Functional MRI may identify critical windows of opportunity for drug delivery and distinguish between early treatment responders and non-responders. Using diffusion-weighted, dynamic contrast-enhanced, and dynamic susceptibility contrast MRI, as well as pro-angiogenic and pro-inflammatory blood markers, we prospectively studied the physiologic tumor-related changes in fourteen newly diagnosed glioblastoma patients during standard therapy. 153 MRI scans and blood collection were performed before chemoradiation (baseline), weekly during chemoradiation (week 1–6), monthly before each cycle of adjuvant temozolomide (pre-C1-C6), and after cycle 6. The apparent diffusion coefficient, volume transfer coefficient (Ktrans), and relative cerebral blood volume (rCBV) and flow (rCBF) were calculated within the tumor and edema regions and compared to baseline. Cox regression analysis was used to assess the effect of clinical variables, imaging, and blood markers on progression-free (PFS) and overall survival (OS). After controlling for additional covariates, high baseline rCBV and rCBF within the edema region were associated with worse PFS (microvessel rCBF: HR = 7.849, p = 0.044; panvessel rCBV: HR = 3.763, p = 0.032; panvessel rCBF: HR = 3.984; p = 0.049). The same applied to high week 5 and pre-C1 Ktrans within the tumor region (week 5 Ktrans: HR = 1.038, p = 0.003; pre-C1 Ktrans: HR = 1.029, p = 0.004). Elevated week 6 VEGF levels were associated with worse OS (HR = 1.034; p = 0.004). Our findings suggest a role for rCBV and rCBF at baseline and Ktrans and VEGF levels during treatment as markers of response. Functional imaging changes can differ substantially between tumor and edema regions, highlighting the variable biologic and vascular state of tumor microenvironment during therapy.

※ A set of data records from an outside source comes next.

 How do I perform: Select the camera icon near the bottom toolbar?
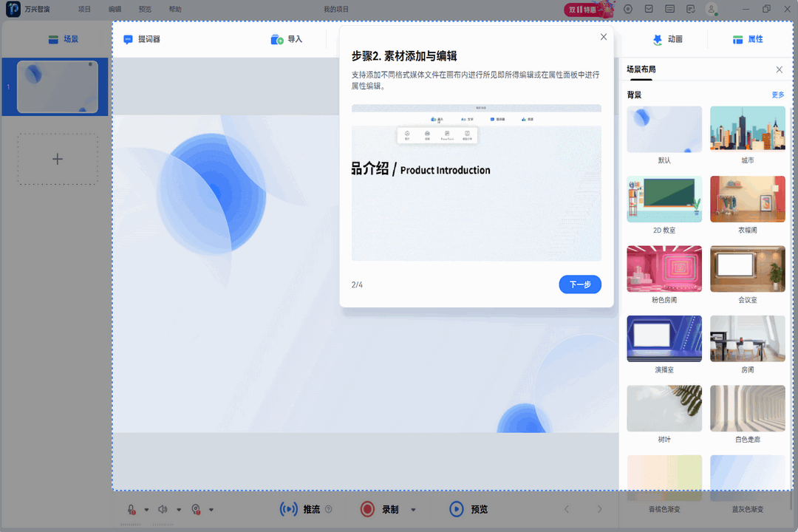coord(196,509)
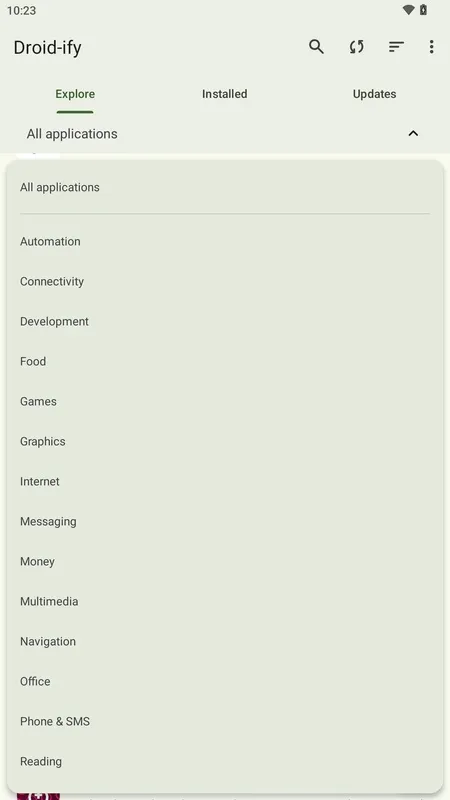This screenshot has height=800, width=450.
Task: Select the Automation category
Action: click(x=225, y=241)
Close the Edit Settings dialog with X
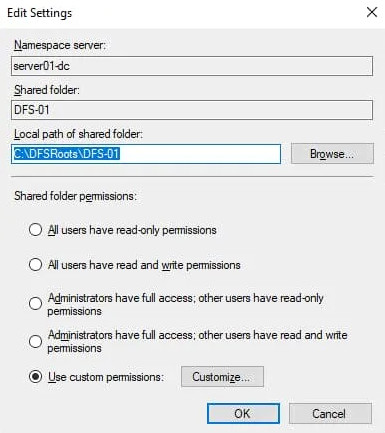 [371, 13]
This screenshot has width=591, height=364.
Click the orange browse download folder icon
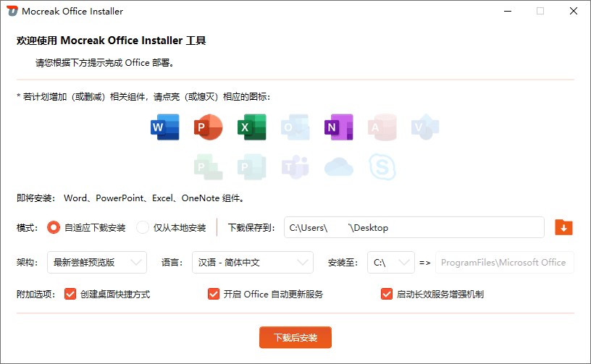click(x=563, y=227)
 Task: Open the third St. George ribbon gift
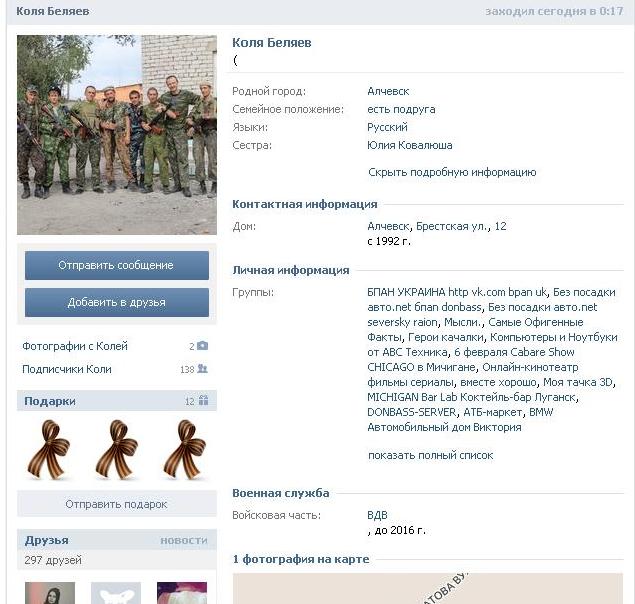click(185, 450)
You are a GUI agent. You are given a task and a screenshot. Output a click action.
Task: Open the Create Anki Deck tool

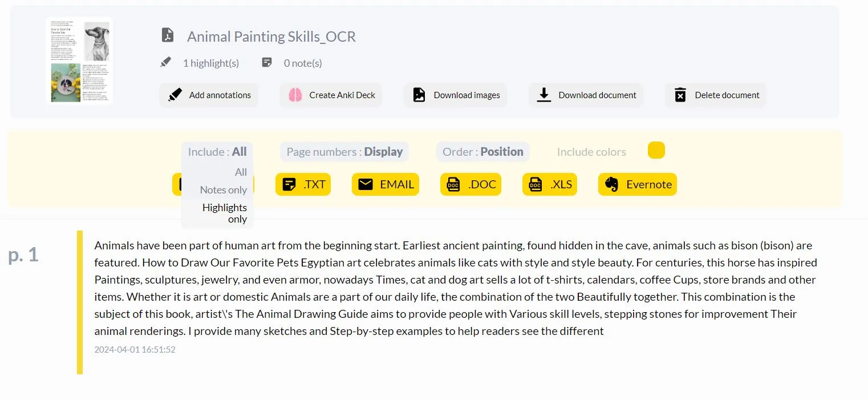331,95
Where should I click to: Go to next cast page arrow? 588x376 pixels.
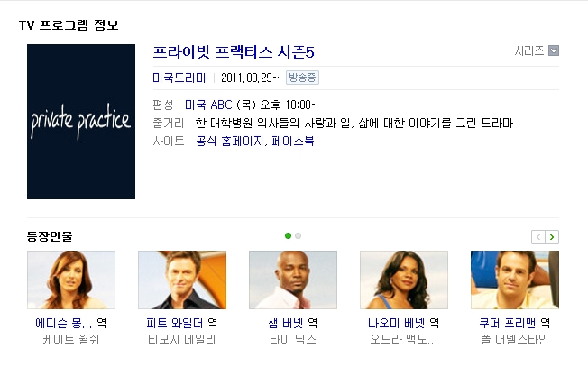click(552, 237)
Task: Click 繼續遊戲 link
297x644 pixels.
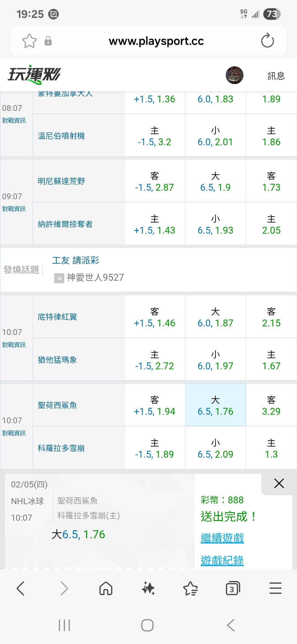Action: point(222,538)
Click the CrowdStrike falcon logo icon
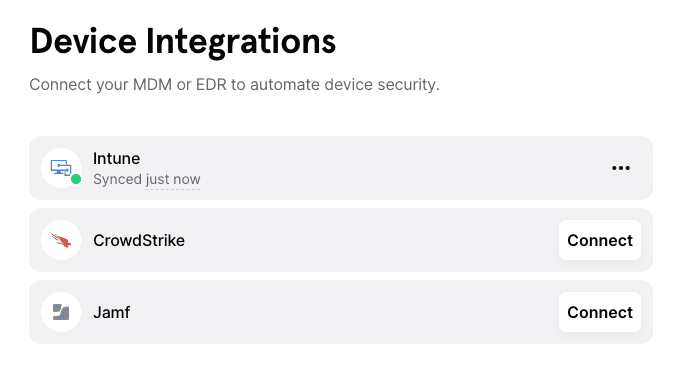The width and height of the screenshot is (681, 378). 61,240
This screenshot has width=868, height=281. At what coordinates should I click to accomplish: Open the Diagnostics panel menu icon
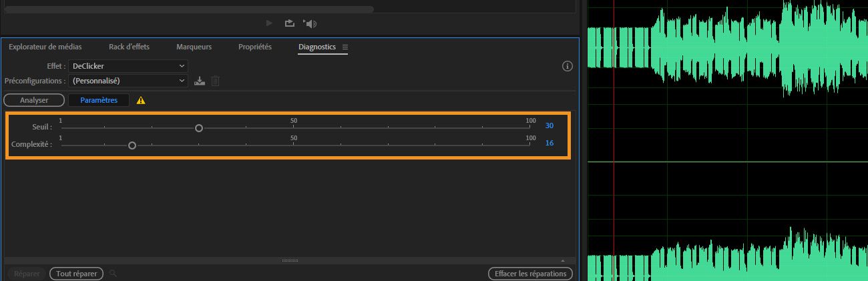345,47
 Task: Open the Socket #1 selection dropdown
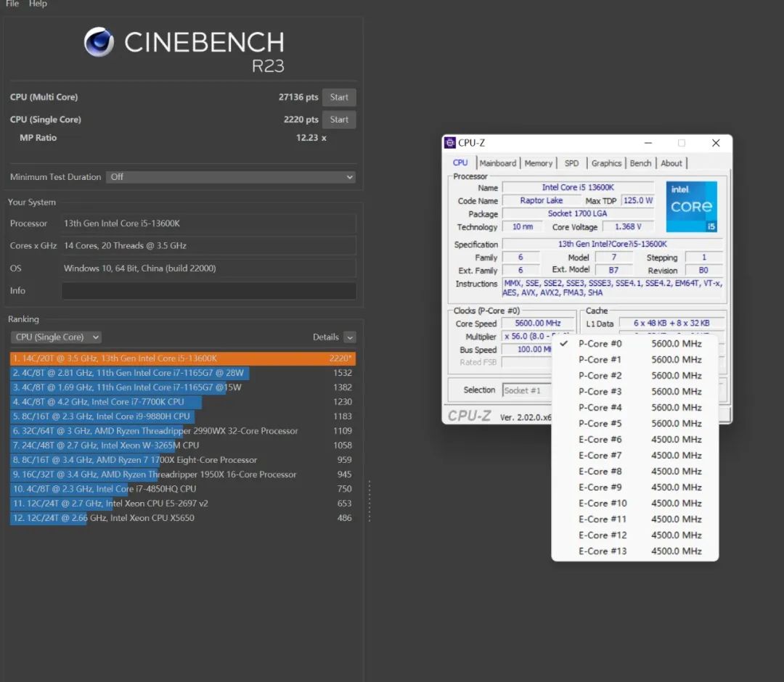[x=526, y=390]
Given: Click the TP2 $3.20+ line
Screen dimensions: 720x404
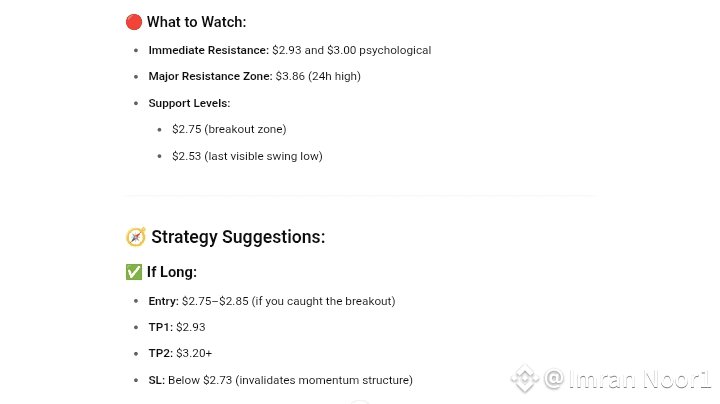Looking at the screenshot, I should pos(180,353).
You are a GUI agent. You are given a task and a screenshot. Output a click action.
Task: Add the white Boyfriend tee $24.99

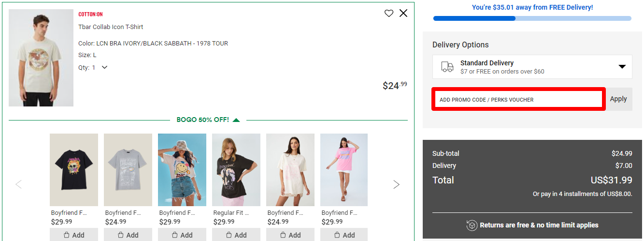click(x=290, y=235)
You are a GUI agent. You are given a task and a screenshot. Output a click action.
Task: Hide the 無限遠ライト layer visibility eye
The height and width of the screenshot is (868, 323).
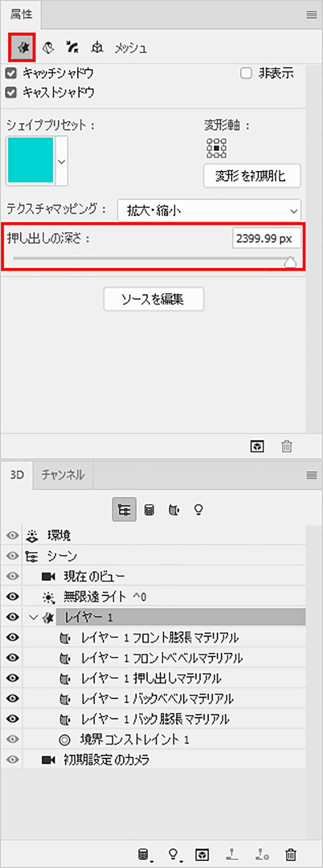[x=13, y=597]
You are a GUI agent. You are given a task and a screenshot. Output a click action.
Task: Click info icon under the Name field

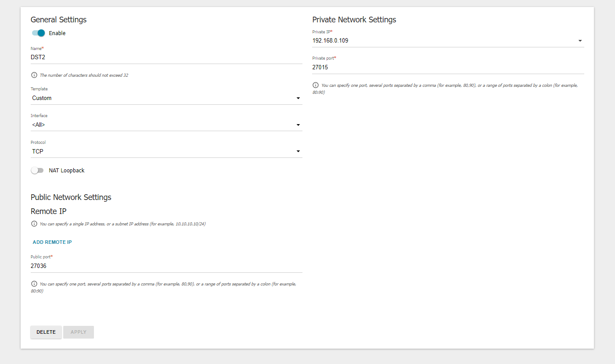point(34,75)
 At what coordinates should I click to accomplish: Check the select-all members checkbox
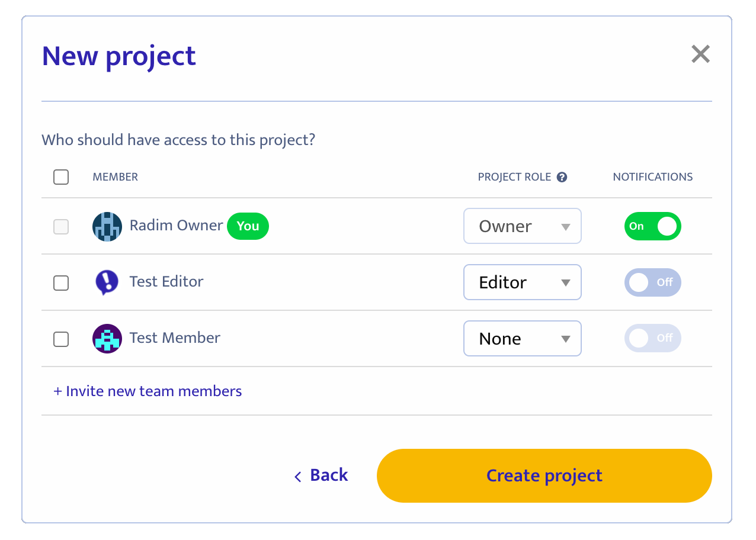tap(61, 177)
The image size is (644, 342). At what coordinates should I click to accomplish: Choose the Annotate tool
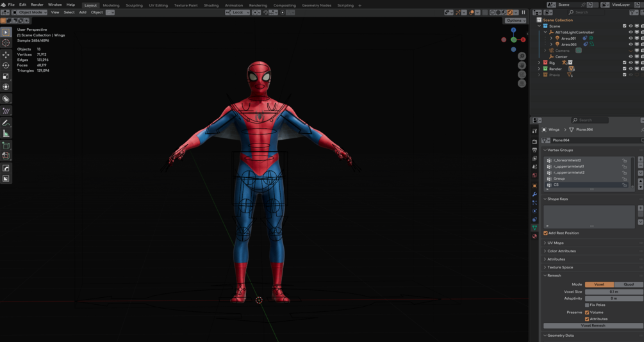[x=6, y=122]
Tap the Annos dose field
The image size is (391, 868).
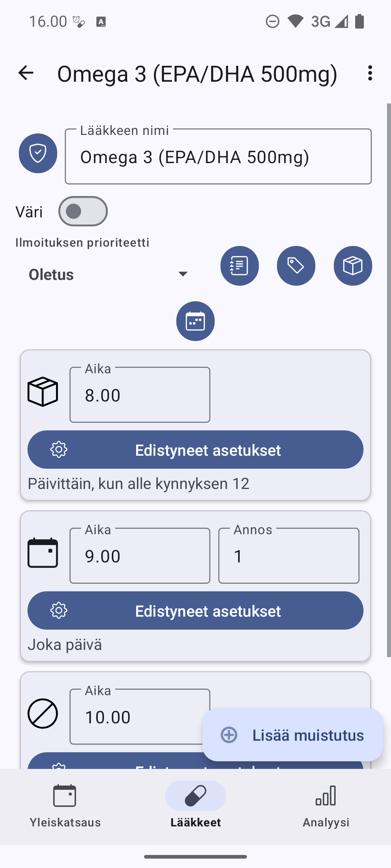[x=289, y=556]
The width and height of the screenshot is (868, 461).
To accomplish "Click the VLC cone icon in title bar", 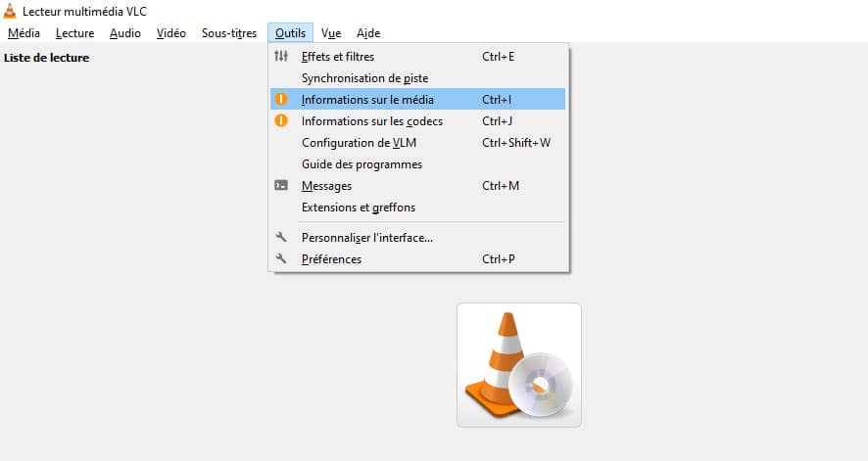I will point(11,11).

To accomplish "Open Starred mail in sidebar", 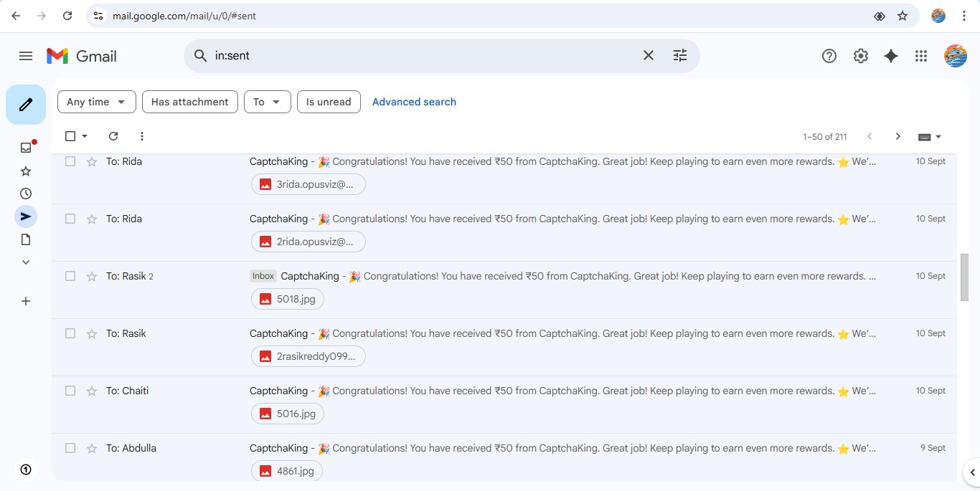I will tap(26, 171).
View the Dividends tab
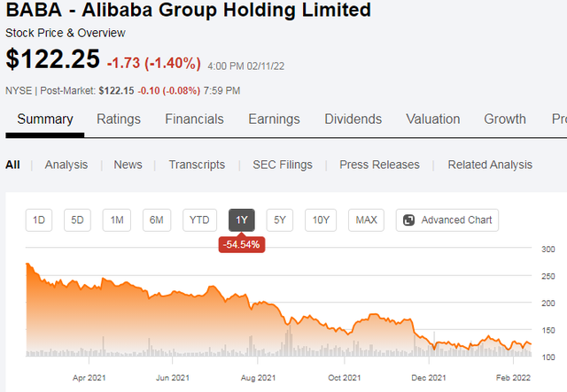 tap(353, 119)
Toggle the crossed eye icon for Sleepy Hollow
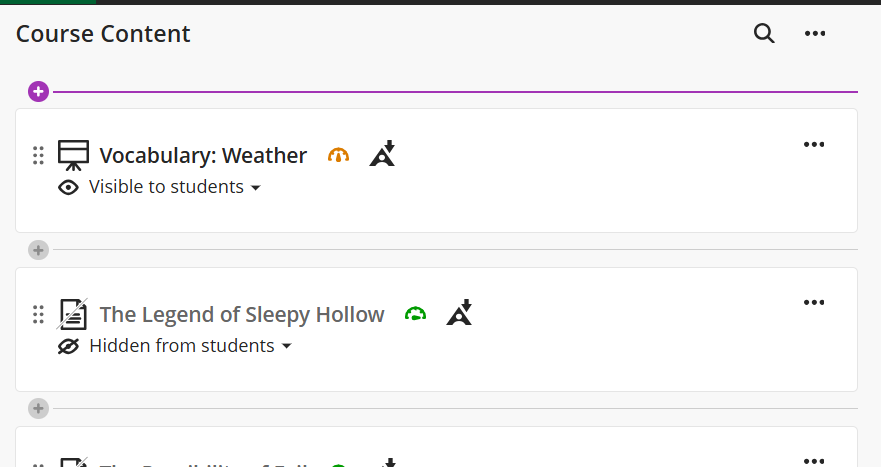Viewport: 881px width, 467px height. coord(69,346)
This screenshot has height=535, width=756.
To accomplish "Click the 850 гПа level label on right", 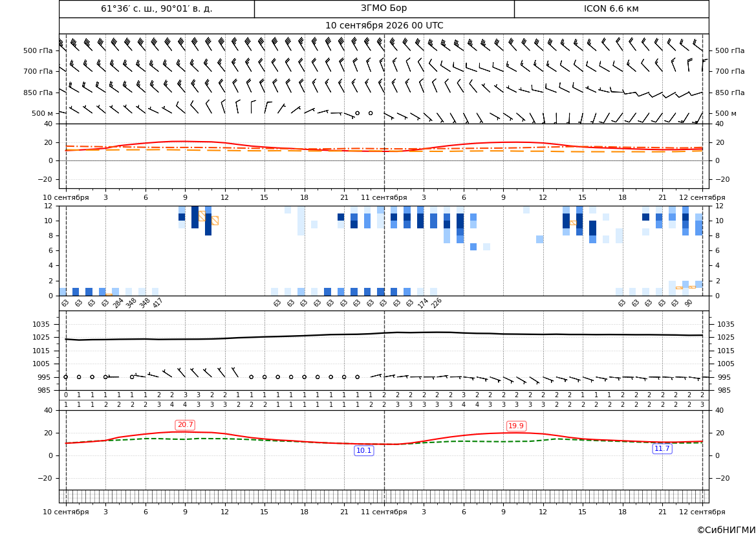I will (x=729, y=93).
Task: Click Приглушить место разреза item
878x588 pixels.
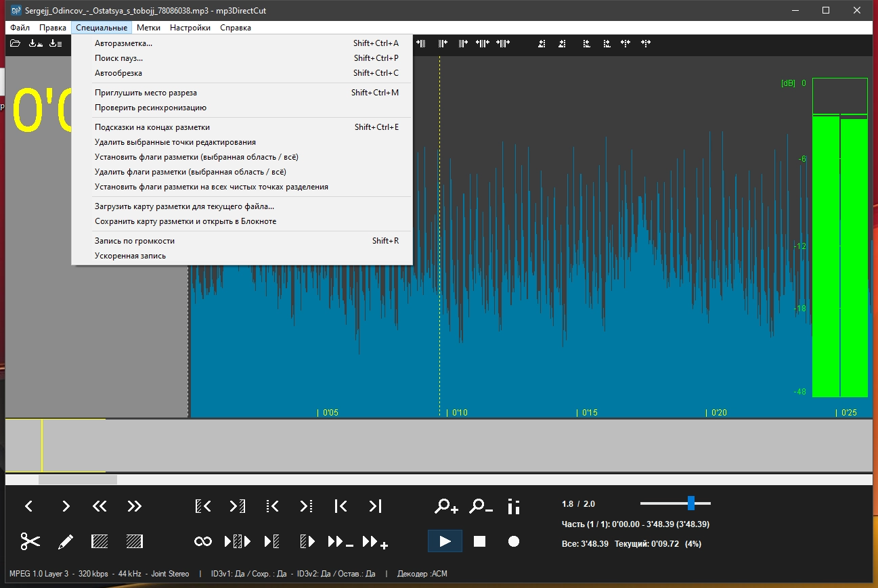Action: [146, 93]
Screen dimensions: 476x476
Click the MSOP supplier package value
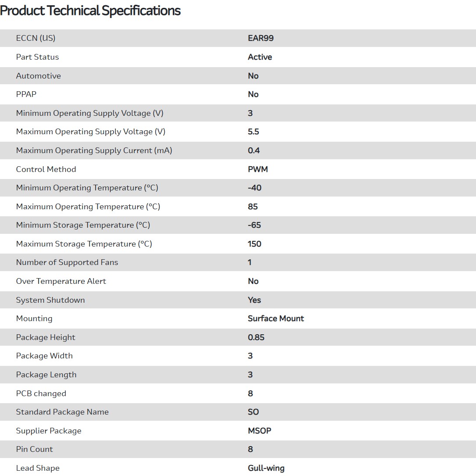point(259,431)
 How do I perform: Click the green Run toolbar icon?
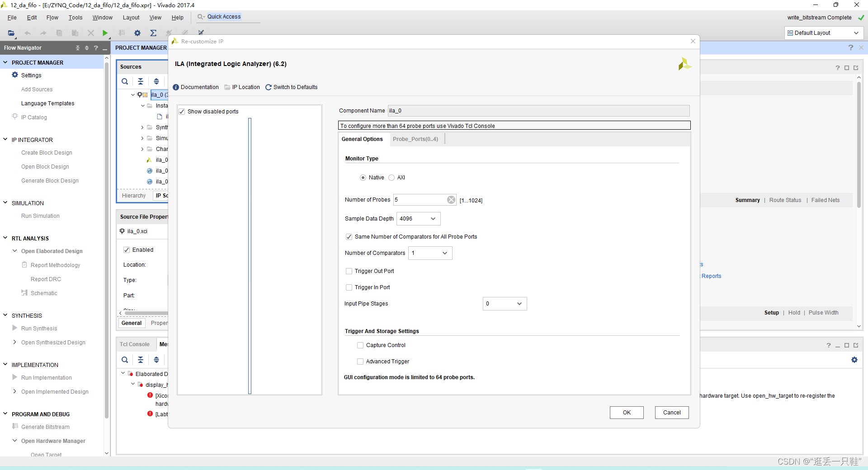105,33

机译:功能性MRI可以确定药物输送机会的关键窗口,并区分早期治疗反应者和非反应者。使用扩散加权,动态对比增强和动态磁化率对比MRI以及促血管生成和促炎性血液标记物,我们前瞻性地研究了标准疗法期间14例新诊断的胶质母细胞瘤患者的生理相关肿瘤变化。在放化疗前(基线),放化疗期间每周(1-6周),替莫唑胺辅助循环(C1-C6之前)的每个月之前和周期6之后进行153次MRI扫描和采血。表观扩散系数,体积计算肿瘤和水肿区域内的转移系数(K trans ),相对脑血容量(rCBV)和血流量(rCBF),并与基线进行比较。使用Cox回归分析评估临床变量,影像学和血液标志物对无进展(PFS)和总生存期(OS)的影响。在控制了其他协变量之后,水肿区域内较高的基线rCBV和rCBF与较差的PFS相关(微血管rCBF:HR = 7.849,p = 0.044; panvessel rCBV:HR = 3.763,p = 0.032; panvessel rCBF:HR = 3.984; p = 0.049)。同样适用于肿瘤区域内第5周的高位和C1 K之前的反式(第5 K周的反过来):HR = 1.038,p = 0.003; C1K之前< sup> trans :HR = 1.029,p = 0.004)。第6周VEGF水平升高与OS恶化有关(HR = 1.034; p = 0.004)。我们的发现表明,在治疗过程中,rCBV和rCBF在基线以及K trans 和VEGF水平在反应中起着重要作用。肿瘤和水肿区域之间的功能成像变化可能存在显着差异,突出了治疗过程中肿瘤微环境的可变生物学和血管状态。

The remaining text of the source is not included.